• **EXTRACTED DATA**:
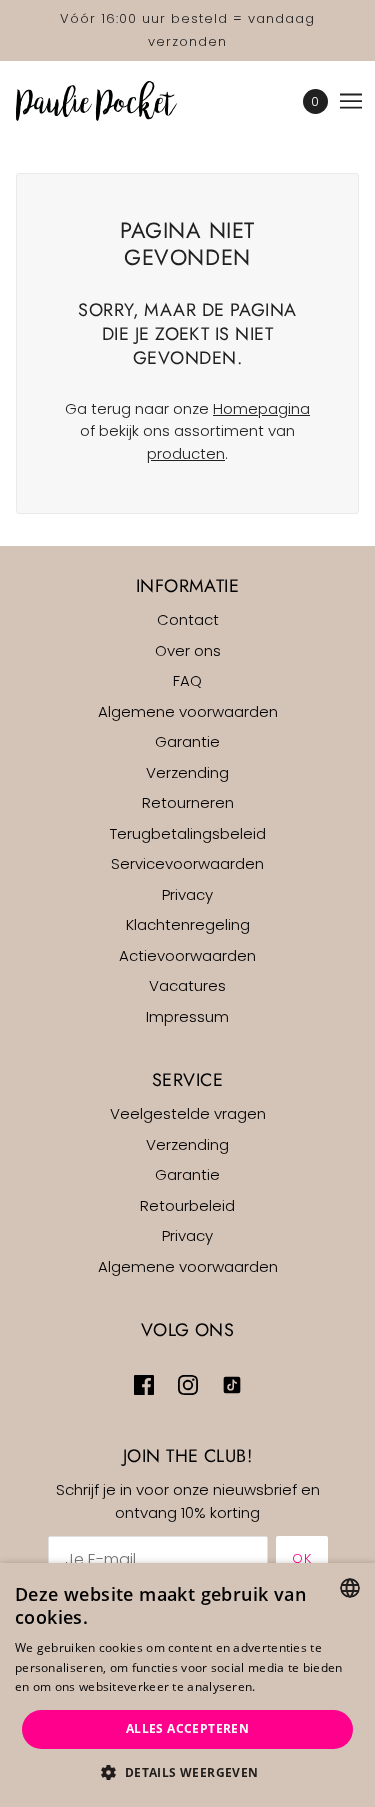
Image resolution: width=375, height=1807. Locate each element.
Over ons (188, 650)
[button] (187, 1773)
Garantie (187, 741)
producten (186, 453)
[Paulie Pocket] (114, 101)
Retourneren (188, 802)
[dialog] (187, 1685)
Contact (188, 619)
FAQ (187, 680)
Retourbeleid (187, 1205)
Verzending (187, 772)
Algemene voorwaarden (188, 711)
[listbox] (350, 1588)
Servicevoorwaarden (187, 863)
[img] (144, 1385)
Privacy (187, 894)
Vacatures (187, 985)
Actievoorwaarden (187, 955)
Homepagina (261, 408)
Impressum (187, 1016)
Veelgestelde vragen (188, 1113)
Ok (302, 1558)
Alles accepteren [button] (187, 1728)
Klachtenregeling (188, 924)
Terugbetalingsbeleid (188, 833)
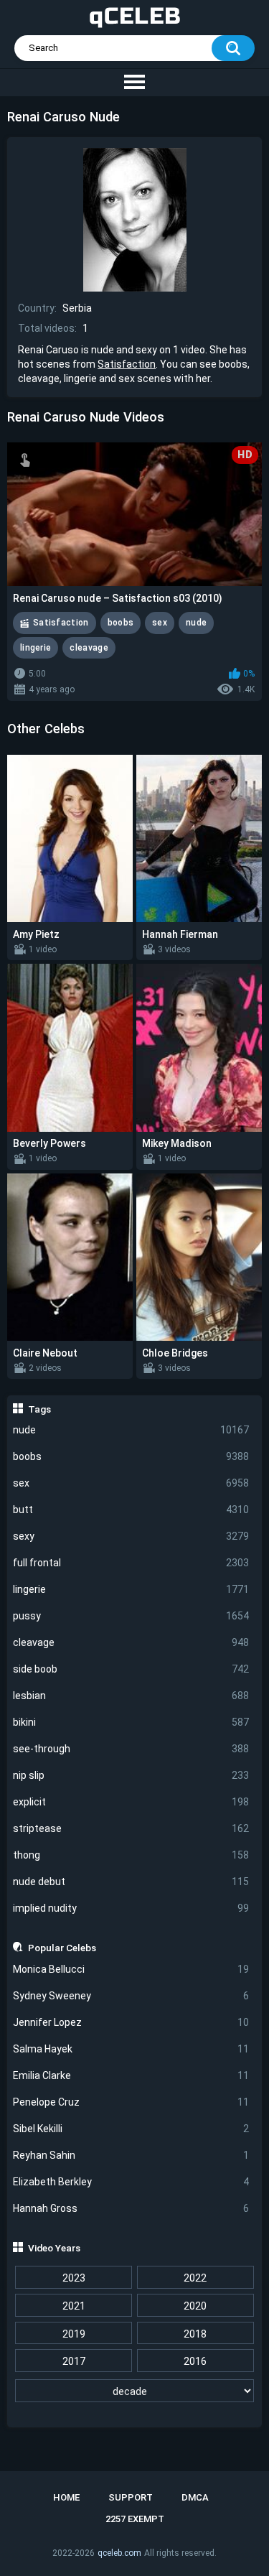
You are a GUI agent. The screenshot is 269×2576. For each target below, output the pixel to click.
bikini (131, 1722)
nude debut (131, 1881)
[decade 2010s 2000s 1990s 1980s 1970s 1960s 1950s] (135, 2391)
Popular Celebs (62, 1947)
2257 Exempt (134, 2519)
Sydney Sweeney (131, 1995)
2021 (73, 2306)
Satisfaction (127, 364)
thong (131, 1855)
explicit (131, 1802)
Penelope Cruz (131, 2102)
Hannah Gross (131, 2208)
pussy (131, 1616)
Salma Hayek (131, 2049)
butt (131, 1509)
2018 (195, 2334)
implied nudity (131, 1908)
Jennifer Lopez (131, 2022)
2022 (195, 2278)
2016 (195, 2361)
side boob (131, 1669)
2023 (73, 2278)
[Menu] (134, 82)
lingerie (131, 1589)
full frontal (131, 1562)
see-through (131, 1748)
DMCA (195, 2497)
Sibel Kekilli (131, 2128)
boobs (131, 1456)
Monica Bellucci (131, 1969)
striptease (131, 1828)
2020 (195, 2306)
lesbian (131, 1695)
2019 (73, 2334)
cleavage (131, 1642)
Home (66, 2497)
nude (131, 1430)
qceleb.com (119, 2553)
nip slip (131, 1775)
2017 (73, 2361)
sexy (131, 1536)
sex (131, 1483)
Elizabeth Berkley (131, 2181)
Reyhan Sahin (131, 2155)
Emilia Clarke (131, 2075)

• **TASK INSTRUCTIONS**:
Word for word, give again the lines from the line with "producten (186, 453)" through the end of the records above, with both ends included and the pictures left out.

• **WRITTEN RESPONSE**:
producten (186, 453)
[Paulie Pocket] (114, 101)
Retourneren (188, 802)
[dialog] (187, 1685)
Contact (188, 619)
FAQ (187, 680)
Retourbeleid (187, 1205)
Verzending (187, 772)
Algemene voorwaarden (188, 711)
[listbox] (350, 1588)
Servicevoorwaarden (187, 863)
[img] (144, 1385)
Privacy (187, 894)
Vacatures (187, 985)
Actievoorwaarden (187, 955)
Homepagina (261, 408)
Impressum (187, 1016)
Veelgestelde vragen (188, 1113)
Ok (302, 1558)
Alles accepteren [button] (187, 1728)
Klachtenregeling (188, 924)
Terugbetalingsbeleid (188, 833)
You are a GUI agent. The screenshot is 269×2576. For each target below, output the pixel to click.
bikini (131, 1722)
nude debut (131, 1881)
[decade 2010s 2000s 1990s 1980s 1970s 1960s 1950s] (135, 2391)
Popular Celebs (62, 1947)
2257 Exempt (134, 2519)
Sydney Sweeney (131, 1995)
2021 (73, 2306)
Satisfaction (127, 364)
thong (131, 1855)
explicit (131, 1802)
Penelope Cruz (131, 2102)
Hannah Gross (131, 2208)
pussy (131, 1616)
Salma Hayek (131, 2049)
butt (131, 1509)
2018 (195, 2334)
implied nudity (131, 1908)
Jennifer Lopez (131, 2022)
2022 (195, 2278)
2016 (195, 2361)
side boob (131, 1669)
2023 (73, 2278)
[Menu] (134, 82)
lingerie (131, 1589)
full frontal (131, 1562)
see-through (131, 1748)
DMCA (195, 2497)
Sibel Kekilli (131, 2128)
boobs (131, 1456)
Monica Bellucci (131, 1969)
striptease (131, 1828)
2020 (195, 2306)
lesbian (131, 1695)
2019 (73, 2334)
cleavage (131, 1642)
Home (66, 2497)
nude (131, 1430)
qceleb.com (119, 2553)
nip slip (131, 1775)
2017 (73, 2361)
sexy (131, 1536)
sex (131, 1483)
Elizabeth Berkley (131, 2181)
Reyhan Sahin (131, 2155)
Emilia Clarke (131, 2075)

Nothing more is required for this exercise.